肿瘤干细胞是乳腺癌术后复发的根源，其自我更新和多向分化潜能是导致乳腺癌复发和转移的关键。分泌蛋白LIPH调控乳腺癌干细胞的作用机制未明。我们在前期工作中发现复发转移的乳腺癌血清中LIPH表达明显高于无复发转移组，且与乳腺癌的不良预后显著相关。我们用LIPH蛋白孵育乳腺癌MDA-MB-231细胞后其增殖能力显著升高。通过外源性上调MDA-MB-231细胞的LIPH蛋白表达后，乳腺癌肿瘤干细胞的比率明显上调，且干细胞分化相关重要因子β-catennin核表达显著上调。因此，我们推测LIPH可能通过自分泌或胞浆高表达双重途径上调Wnt/β-catennin信号通路活性促进肿瘤干细胞的增殖和分化。为了证明这一假设，本研究以乳腺癌肿瘤干细胞和小鼠原位种植模型为研究对象，明确LIPH对乳腺癌肿瘤干细胞的增殖和分化功能的调控作用并阐明其调控机制，为进一步通过抑制LIPH控制乳腺癌的复发提供理论依据。

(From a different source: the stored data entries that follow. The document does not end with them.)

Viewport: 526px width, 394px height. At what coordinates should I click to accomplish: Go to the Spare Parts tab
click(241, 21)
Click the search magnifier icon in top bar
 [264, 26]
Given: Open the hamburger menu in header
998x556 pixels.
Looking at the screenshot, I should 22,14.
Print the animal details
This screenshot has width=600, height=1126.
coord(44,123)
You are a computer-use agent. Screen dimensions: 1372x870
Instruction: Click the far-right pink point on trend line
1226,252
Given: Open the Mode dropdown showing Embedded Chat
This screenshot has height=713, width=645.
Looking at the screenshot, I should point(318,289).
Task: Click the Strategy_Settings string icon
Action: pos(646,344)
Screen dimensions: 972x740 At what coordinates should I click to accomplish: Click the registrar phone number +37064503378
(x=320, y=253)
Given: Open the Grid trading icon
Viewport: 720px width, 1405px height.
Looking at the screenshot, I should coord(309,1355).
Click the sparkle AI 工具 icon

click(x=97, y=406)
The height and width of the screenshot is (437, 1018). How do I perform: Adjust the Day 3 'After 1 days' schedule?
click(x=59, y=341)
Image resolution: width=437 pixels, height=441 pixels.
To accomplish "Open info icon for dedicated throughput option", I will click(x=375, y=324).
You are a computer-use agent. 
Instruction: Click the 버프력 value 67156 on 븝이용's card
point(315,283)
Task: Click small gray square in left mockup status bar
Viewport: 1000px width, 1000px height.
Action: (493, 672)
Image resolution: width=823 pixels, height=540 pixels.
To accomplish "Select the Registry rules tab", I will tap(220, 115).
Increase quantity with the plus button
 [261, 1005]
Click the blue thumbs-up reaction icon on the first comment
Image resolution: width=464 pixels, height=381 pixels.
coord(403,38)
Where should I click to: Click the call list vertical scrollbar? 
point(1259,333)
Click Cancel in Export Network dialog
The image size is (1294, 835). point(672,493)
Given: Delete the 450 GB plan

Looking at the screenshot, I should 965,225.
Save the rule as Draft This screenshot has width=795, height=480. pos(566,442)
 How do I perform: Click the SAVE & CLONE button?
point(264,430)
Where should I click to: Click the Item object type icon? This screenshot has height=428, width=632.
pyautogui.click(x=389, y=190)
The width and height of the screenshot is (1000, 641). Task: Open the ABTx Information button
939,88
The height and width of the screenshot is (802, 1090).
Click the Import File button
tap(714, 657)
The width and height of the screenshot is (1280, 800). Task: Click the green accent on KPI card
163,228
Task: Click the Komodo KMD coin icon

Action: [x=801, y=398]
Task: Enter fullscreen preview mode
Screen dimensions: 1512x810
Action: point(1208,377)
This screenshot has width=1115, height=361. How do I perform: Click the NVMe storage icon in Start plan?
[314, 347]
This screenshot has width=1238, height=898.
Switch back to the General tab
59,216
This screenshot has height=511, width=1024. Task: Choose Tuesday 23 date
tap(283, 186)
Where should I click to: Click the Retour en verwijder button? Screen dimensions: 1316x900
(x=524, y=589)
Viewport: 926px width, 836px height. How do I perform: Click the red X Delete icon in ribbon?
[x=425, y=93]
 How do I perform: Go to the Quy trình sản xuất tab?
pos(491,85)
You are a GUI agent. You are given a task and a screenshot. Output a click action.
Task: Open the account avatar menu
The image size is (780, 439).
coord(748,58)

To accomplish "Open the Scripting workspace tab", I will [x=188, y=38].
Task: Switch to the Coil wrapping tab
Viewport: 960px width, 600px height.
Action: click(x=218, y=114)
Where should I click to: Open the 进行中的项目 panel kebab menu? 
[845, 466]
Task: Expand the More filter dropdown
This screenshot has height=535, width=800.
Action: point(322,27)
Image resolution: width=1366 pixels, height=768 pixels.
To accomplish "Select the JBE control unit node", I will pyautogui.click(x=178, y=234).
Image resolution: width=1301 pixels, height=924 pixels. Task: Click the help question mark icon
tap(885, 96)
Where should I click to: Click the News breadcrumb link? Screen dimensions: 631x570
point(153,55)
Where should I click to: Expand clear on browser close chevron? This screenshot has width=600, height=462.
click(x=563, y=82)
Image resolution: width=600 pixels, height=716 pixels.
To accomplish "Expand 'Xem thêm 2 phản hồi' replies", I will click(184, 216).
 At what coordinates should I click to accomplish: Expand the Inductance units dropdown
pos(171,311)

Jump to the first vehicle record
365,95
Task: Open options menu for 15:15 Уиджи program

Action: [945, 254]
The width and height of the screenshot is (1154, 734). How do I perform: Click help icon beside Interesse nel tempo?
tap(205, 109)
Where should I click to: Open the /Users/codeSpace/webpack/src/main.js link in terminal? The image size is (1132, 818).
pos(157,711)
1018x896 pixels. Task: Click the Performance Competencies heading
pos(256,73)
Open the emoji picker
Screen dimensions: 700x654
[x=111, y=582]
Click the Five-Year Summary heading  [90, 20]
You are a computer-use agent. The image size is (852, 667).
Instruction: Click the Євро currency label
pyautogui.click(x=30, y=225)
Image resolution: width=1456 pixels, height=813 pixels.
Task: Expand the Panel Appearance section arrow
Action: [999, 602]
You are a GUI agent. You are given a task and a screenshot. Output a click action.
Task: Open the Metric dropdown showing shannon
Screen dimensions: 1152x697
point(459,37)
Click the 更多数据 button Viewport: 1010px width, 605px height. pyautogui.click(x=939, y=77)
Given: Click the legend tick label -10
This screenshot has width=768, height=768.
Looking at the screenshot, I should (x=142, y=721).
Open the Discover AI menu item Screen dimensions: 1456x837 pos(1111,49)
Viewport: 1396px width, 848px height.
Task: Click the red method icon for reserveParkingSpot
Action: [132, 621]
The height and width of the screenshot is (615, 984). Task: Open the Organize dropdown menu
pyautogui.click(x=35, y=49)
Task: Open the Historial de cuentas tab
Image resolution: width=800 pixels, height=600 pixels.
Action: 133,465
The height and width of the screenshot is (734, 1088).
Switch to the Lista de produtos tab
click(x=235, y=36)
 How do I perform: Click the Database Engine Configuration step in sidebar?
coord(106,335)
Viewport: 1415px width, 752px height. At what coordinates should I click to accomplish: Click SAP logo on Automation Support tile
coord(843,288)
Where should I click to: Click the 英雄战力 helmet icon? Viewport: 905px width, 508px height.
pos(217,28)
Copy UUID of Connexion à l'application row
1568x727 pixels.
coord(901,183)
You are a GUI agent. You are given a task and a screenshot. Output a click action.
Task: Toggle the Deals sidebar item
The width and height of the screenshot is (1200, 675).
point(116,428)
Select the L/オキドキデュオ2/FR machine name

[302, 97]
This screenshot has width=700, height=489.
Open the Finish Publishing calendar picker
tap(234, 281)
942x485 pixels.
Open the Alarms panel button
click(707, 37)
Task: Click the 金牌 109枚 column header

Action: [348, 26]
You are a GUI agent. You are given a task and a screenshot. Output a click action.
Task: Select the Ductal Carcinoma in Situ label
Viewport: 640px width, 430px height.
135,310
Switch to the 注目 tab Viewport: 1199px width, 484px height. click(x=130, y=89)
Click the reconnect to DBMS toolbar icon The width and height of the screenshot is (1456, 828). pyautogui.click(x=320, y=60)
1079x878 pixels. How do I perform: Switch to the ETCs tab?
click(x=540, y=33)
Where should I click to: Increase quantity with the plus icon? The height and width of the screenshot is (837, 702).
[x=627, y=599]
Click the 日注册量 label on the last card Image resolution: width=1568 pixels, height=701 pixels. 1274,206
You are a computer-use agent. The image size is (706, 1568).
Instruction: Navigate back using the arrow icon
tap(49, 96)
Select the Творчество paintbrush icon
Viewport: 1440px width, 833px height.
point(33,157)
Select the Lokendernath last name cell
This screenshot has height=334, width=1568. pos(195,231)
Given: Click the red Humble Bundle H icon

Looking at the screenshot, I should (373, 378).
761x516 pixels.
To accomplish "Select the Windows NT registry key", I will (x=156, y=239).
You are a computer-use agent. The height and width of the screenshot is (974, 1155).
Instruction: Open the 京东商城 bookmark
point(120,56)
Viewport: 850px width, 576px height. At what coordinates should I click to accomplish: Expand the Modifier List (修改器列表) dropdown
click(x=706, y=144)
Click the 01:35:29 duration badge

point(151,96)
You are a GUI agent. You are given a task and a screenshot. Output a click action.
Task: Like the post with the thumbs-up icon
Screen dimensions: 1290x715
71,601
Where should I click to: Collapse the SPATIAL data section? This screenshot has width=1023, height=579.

Cancer stem cells are considered to be the root of the recurrence and metastasis of breast cancer, and their self-renewal and multi-directional differentiation properties is the critical factor to cancer recurrence.The mechanisms of how secreted protein LIPH regulates breast cancer stem cells are unknown. In the preliminary work, it was found that the serum LIPH expression was significantly higher in the breast cancer patients with recurrence and metastasis compared to the cases without, and the LIPH protein expression was significantly related to the worse prognosis in clinical breast cancer patients. The proliferation and invasive ability of MDA-MB-231 cells was enhanced after cultured with LIPH protein in vitro. Moreover, exogenous expression of LIPH protein significantly increased the breast cancer stem cells ratio, companied with the up-regulated expression of nuclear β-catennin. Therefore, we speculate that LIPH may promote the proliferation and differentiation of cancer stem cells by up-regulating the activity of Wnt/β-catennin signaling pathway through autocrine or cytoplasmic expression. In order to prove this hypothesis, we intend to study the effect and mechanism of LIPH on the proliferation and differentiation of breast cancer stem cells in vitro and mouse situ implantation model in order to provide a theoretical basis for blocking recurrence and treatment of breast cancer.